When adopting eConsent, we not only face the challenge of replacing previous paper-based consent systems with the new electronic process, but also of ensuring that the eConsent technology integrates with any existing platforms. So to fully exploit the benefits from eConsent technology intelligent integration with other systems should be considered. Also—at least for some time—there will be a side-by-side between eConsent and paper documents for the consent process. An integration of both approaches needs to be used for a transitional period.

Sponsors need to consider all different platforms and technology that they will be using throughout a study program and how they can integrate with each other to achieve the best possible outcomes—not only for eConsent but also in regard to other systems such as electronic Clinical Outcome Assessment (eCOA) or trial management solutions. This integration should be started as early as possible so study teams can gain all the benefits associated with eConsent, while removing the additional burden that would be inherent with the use of a separate system.
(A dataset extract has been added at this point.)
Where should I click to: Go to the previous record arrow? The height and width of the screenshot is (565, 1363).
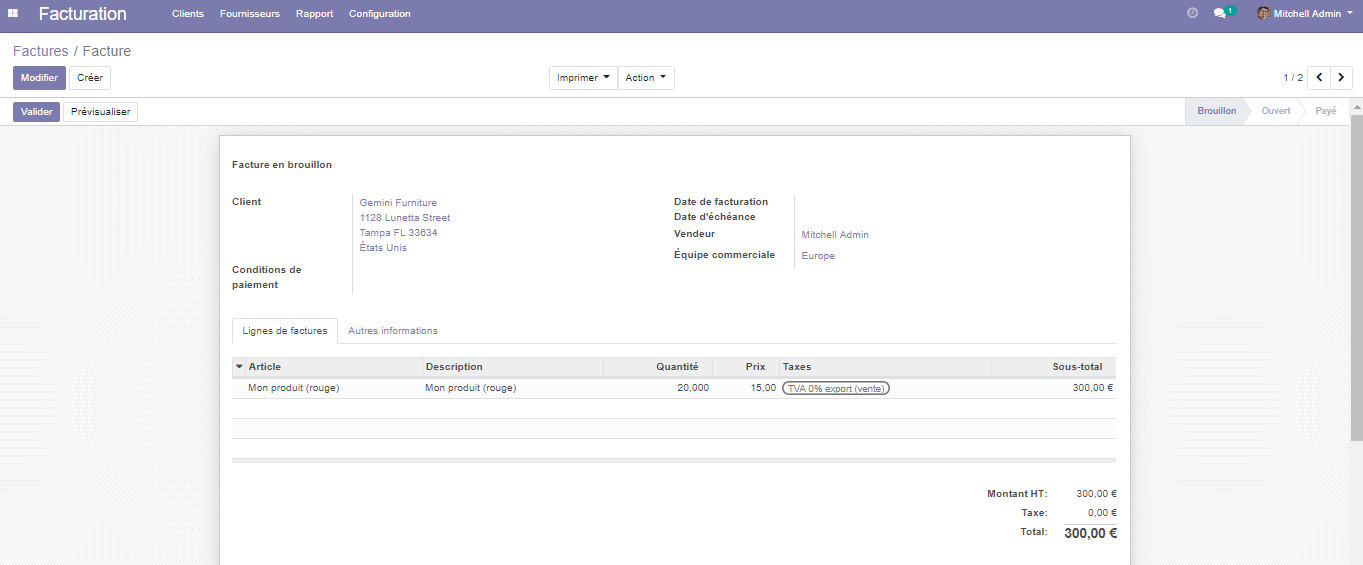[x=1319, y=78]
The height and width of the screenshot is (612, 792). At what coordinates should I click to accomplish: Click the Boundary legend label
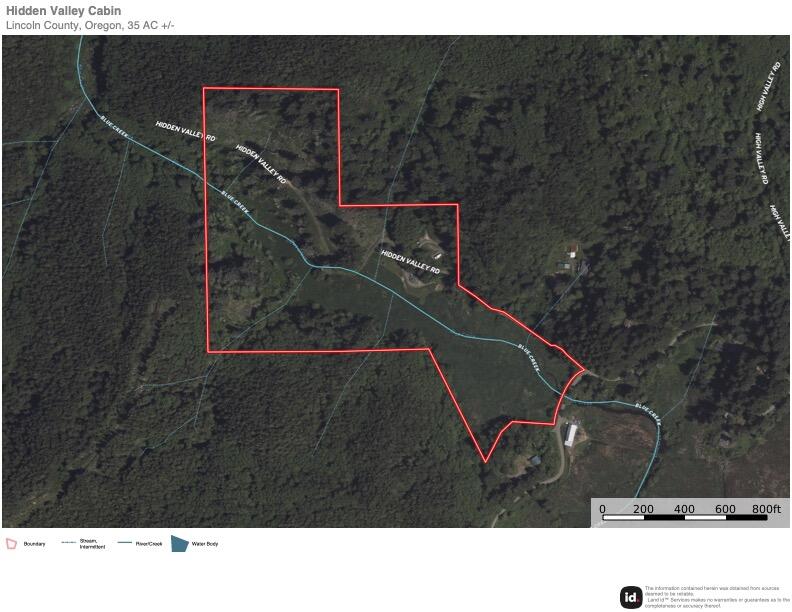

This also provides considerable benefits to researchers and internally for industry by removing the need to purchase different systems—which could save time and costs associated with the integration of procedures and training on these systems.

Can you walk us through a typical implementation timeline and explain how it impacts all stakeholders?

The potential of eConsent to ensure operational efficiencies, minimize regulatory risk, and ensure participant comprehension and satisfaction will lead to mid- to long-term cost savings. But a “typical implementation timeline” will be hard to define. Clearly the implementation of an eConsent system only for one specific trial makes no sense. The more eConsent systems will be used, the smarter they get, with more data and trust between users, but with the needed harmonization efforts (e. g. tool box(es) from TransCelerate and others, harmonized regulatory approaches) we will see a positive mid- to long-term effect of eConsent. So it must be clear that only an overarching approach establishing eConsent systems across multiple trials is useful to result in a budgetary and operational impact.